---- Dataset entries

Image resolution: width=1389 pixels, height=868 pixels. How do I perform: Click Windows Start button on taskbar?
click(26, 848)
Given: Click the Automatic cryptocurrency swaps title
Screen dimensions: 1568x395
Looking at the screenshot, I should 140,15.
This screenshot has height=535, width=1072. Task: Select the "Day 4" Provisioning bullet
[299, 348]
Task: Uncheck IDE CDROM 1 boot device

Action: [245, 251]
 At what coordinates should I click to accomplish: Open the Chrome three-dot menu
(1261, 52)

--------

- Try it -
Exactly reproduce every line of the records.

- Task output -
Image resolution: width=1389 pixels, height=868 pixels. How do I perform: Click Windows Start button on taskbar?
click(26, 848)
Given: Click the Automatic cryptocurrency swaps title
Screen dimensions: 1568x395
Looking at the screenshot, I should 140,15.
This screenshot has height=535, width=1072. Task: Select the "Day 4" Provisioning bullet
[299, 348]
Task: Uncheck IDE CDROM 1 boot device

Action: [245, 251]
 At what coordinates should I click to accomplish: Open the Chrome three-dot menu
(1261, 52)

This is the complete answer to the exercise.